Relecom, whose son Pierre is a seasoned Challenge Tour pro, is delighted that his federation’s project has a figurehead and hopes Colsaerts will be a catalyst to bring the game to the wider population in Belgium.“I never think a player is a ‘product’ of anything,” said Relecom. “He does it all by himself - a Federation or group never plays for a player - but you need a good structure. His success has been unbelievable.
“The important thing for us with this event is to give the opportunity to our amateur and pros to play at home on nice courses and to receive exchanged invitations for other Challenge Tour events.“In Belgium we are trying to develop golf but we have only 55,000 players playing the game so it’s difficult. The problem in Belgium is that it’s not as geared towards sports like England or Australia or America.
“We’re trying to grow up as a golf nation and I would say we’re having more and more success, the fields in the Telenet Trophy are getting stronger and stronger.“We need to have more and more youngsters playing golf and invest in the future. Then we will get more talented players like Nicolas.”

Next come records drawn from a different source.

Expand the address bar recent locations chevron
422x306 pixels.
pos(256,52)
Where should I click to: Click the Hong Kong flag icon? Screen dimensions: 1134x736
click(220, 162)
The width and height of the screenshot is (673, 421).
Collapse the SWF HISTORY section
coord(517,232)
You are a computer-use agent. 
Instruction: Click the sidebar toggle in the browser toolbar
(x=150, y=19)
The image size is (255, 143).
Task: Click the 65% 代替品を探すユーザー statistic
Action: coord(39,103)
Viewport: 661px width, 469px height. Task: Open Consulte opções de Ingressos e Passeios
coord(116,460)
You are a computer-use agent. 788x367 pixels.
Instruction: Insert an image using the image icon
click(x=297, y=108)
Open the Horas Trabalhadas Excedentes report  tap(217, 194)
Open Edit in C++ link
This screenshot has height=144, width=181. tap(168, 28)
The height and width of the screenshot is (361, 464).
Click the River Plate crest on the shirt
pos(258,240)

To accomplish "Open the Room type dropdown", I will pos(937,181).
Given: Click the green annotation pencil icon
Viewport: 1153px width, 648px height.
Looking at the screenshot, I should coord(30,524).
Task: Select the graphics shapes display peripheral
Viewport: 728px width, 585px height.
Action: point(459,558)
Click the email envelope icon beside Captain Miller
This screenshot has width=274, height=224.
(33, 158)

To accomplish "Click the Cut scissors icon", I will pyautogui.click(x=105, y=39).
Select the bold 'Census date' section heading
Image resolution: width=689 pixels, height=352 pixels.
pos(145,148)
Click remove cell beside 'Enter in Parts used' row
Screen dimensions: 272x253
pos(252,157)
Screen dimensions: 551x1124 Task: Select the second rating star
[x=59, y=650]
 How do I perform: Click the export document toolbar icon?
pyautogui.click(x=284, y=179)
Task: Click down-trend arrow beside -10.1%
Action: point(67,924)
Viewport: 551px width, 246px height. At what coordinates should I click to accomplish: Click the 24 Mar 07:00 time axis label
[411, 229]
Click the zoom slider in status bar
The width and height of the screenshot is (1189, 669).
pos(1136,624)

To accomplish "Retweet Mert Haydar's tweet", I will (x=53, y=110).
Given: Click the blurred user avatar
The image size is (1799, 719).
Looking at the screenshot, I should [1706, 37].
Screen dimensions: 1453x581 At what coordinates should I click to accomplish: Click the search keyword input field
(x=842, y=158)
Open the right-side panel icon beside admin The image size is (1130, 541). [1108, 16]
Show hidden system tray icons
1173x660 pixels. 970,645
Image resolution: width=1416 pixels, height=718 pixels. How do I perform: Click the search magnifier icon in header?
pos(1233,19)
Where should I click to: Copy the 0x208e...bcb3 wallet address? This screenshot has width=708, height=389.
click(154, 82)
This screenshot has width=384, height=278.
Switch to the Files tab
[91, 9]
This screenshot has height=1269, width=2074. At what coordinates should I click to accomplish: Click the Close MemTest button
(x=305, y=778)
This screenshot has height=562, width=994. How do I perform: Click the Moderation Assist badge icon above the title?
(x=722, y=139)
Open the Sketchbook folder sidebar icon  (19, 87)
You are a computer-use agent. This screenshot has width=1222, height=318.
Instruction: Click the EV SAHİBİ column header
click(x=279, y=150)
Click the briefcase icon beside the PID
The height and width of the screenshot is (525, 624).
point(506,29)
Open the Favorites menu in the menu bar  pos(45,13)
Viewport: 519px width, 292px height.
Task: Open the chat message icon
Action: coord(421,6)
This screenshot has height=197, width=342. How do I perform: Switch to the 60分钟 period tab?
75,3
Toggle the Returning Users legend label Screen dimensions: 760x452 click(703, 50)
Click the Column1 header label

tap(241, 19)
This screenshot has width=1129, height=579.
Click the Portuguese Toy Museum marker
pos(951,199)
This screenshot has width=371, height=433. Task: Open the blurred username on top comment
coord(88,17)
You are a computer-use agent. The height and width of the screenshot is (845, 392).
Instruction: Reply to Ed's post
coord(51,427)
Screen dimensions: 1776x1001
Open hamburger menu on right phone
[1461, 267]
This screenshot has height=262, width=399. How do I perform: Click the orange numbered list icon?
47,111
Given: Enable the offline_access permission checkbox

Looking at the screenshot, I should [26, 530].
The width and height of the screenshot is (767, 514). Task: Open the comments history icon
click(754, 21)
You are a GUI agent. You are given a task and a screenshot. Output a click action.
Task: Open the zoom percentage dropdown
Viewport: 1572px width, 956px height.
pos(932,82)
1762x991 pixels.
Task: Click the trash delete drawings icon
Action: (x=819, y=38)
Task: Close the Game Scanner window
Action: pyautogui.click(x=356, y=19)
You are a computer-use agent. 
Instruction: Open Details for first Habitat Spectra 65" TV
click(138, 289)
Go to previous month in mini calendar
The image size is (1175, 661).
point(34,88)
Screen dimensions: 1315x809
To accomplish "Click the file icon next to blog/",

Belgian football is an example of the success of grassroots structures in sport, with several Belgian players playing in the biggest leagues in Europe and forming one of the strongest national teams the country has ever seen.
Relecom believes there is plenty of room for the game of golf in the lives of kids and thinks this could go hand-in-hand with football.“Football is more popular here, you see football fields everywhere,” he said. “Youngsters here play football maybe three of four hours a week so there is a gap there which we could use to get the kids that are playing football to play golf too.
“We need to have more municipal courses, we don’t have enough public courses so for me the future is about getting more of them.
“We need to convince those people through the summer to get them practicing golf, at pitch-and-putts like in Ireland or Scotland. We need to get them immediately in a structure with professionals and lessons so that they are growing up with the game and then going to bigger clubs to develop.“If you get more people educated about golf and more serious about golf they will improve. This will make the country more sports-minded, where they are spending money and time on golf, and this is the big goal in Belgium.”